Effectively explaining the ins and outs of city government via video is all about figuring out concepts that are creative and match the tone of their topics but don’t distract from the meat of the message.
The video team has produced pieces about the city’s crackdown on vermin shot from the POV of a rat, helped handcraft a Monopoly-inspired explainer of the Rent Guidelines Board, followed the mayor as he manned the phones at one of the city’s 311 call centers, paid tribute to Department of Sanitation workers after their round-the-clock snow-clearing operations this winter, and shot promos for the Mayor’s Municipal Madness tournament — a college basketball bracket-inspired competition where New Yorkers voted to pick which city fixes they wanted to see Mamdani take on.
This past Tax Day, a video announcing plans for a “pied-à-terre” charge made waves after using hedge fund manager Ken Griffin’s Central Park South residence as its backdrop, garnering over 100 million cross-platform views in the process. Part of Mamdani’s campaign promise to “tax the rich,” the proposal would levy a fee on luxury properties worth over $5 million that are not the owner’s primary residence.

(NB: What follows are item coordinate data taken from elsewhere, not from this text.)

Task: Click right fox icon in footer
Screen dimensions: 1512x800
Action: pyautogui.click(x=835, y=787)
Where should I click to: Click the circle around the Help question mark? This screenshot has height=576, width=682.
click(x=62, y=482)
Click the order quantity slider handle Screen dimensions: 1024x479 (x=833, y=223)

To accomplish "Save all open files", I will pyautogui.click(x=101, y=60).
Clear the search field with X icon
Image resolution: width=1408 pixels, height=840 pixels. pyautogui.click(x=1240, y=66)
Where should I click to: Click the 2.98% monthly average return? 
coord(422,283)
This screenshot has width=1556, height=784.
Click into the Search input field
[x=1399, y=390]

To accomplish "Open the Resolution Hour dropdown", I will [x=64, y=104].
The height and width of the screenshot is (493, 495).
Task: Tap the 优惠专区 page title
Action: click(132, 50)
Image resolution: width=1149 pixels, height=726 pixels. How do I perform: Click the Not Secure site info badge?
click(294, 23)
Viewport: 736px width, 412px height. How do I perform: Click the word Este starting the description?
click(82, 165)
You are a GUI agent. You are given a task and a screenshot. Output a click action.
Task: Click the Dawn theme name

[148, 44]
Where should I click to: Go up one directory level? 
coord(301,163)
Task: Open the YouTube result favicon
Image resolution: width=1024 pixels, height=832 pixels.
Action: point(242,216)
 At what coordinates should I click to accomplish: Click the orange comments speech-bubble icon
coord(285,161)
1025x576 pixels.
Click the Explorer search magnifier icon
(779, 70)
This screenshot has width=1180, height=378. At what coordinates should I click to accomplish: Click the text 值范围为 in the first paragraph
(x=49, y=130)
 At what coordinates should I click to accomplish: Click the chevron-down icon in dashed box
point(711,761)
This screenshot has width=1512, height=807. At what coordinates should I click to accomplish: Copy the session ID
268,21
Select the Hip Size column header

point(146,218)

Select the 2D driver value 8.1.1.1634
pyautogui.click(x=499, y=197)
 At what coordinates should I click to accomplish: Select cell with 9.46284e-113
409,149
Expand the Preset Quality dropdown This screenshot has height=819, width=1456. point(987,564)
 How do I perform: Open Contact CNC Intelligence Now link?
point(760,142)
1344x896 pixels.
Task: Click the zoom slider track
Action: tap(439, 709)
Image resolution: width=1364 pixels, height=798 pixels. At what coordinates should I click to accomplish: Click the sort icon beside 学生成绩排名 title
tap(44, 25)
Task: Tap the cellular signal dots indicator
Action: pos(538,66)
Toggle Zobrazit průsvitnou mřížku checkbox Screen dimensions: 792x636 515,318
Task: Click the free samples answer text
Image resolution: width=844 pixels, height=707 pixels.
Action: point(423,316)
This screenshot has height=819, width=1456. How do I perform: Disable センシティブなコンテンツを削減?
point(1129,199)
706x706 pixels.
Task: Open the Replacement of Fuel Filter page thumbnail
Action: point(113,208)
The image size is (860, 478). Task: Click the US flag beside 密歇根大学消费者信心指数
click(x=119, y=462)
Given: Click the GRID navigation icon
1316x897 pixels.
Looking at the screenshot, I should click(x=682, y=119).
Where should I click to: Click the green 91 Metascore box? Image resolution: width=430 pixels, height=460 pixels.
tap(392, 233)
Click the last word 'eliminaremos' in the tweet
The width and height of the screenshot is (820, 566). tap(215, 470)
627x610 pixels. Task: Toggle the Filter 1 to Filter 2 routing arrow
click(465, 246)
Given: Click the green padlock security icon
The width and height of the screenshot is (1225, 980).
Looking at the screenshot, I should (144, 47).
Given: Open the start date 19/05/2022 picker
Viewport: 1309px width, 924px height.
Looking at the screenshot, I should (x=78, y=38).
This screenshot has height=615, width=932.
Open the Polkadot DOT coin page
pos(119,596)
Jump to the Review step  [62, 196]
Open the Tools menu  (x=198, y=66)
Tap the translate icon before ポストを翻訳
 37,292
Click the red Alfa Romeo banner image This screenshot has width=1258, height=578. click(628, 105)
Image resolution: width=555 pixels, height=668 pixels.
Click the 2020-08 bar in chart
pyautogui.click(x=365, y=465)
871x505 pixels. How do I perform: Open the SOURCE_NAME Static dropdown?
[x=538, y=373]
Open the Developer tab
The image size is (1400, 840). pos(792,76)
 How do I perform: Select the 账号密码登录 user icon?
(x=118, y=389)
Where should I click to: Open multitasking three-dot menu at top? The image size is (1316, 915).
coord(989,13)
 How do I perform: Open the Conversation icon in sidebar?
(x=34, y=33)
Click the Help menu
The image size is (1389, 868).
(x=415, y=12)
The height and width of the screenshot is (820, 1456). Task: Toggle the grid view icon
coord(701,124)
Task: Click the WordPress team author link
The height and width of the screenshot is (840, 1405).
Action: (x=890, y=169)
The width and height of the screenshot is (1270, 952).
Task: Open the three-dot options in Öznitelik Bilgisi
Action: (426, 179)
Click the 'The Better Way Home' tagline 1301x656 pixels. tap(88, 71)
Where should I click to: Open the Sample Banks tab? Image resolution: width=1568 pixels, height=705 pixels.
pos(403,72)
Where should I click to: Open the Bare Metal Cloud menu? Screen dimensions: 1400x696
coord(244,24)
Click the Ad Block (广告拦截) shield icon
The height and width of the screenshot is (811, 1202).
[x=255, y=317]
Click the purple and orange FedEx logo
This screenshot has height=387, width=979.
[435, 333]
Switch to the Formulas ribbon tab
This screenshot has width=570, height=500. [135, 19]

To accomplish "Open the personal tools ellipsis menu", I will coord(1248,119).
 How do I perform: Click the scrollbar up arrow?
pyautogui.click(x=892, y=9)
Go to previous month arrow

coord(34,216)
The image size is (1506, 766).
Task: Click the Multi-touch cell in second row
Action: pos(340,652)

One of their most “online” experiments, a “mukbang”-style livestream of the mayor and Department of Consumer and Worker Protection Commissioner Sam Levine munching on Taco Bell and Dunkin as they discussed a $1.8 million settlement the department won on behalf of 760 employees of the fast-food franchises, doubled traffic to DCWP’s website overnight.
The videos have led to a jump in the type of civic engagement that’s much more meaningful than just checking websites: Data from the mayor’s office showed the number of New Yorkers signing up for job opportunities as emergency snow shovelers tripled, while municipal lifeguard trials increased by 30% and applications for the Summer Youth Employment Program hit an all-time high for day-one applications after related PSAs went live.
While members of the mayor’s video operation told JS they focus on vivid visuals, sharp edits and smart storytelling to make their work stand out amid the “millions other things” competing for people’s attention, they couldn’t ignore the fact they’d been “gifted a uniquely charismatic and talented star” with Mamdani.
The mayor’s on-camera aura is far from his only asset — he’s also the brains behind some of his office’s most viral videos.
“He’s truly the best filmmaker out of all of us,” the video team spokesperson said. “He knows this is one of our most powerful tools and recognizes a lot of ideas that feel opaque or bureaucratic can come to life on video.”
As political campaigns look to replicate that Mamdani magic during this year’s midterms and ahead of the 2028 presidential election, Peri said, candidates should focus less on what worked for others and more on molding a clear, honest message about their vision.
“What made Mamdani a winning candidate and a good mayor is that he actually is authentic,” Peri said. “There is a relationship between what you say and what you actually believe and what you are actually trying to do.”
Voters are getting savvier, Kasirer said.
“Constituents are becoming increasingly aware of when politicians are speaking from a list of talking points, rather than speaking from their heart,” she said.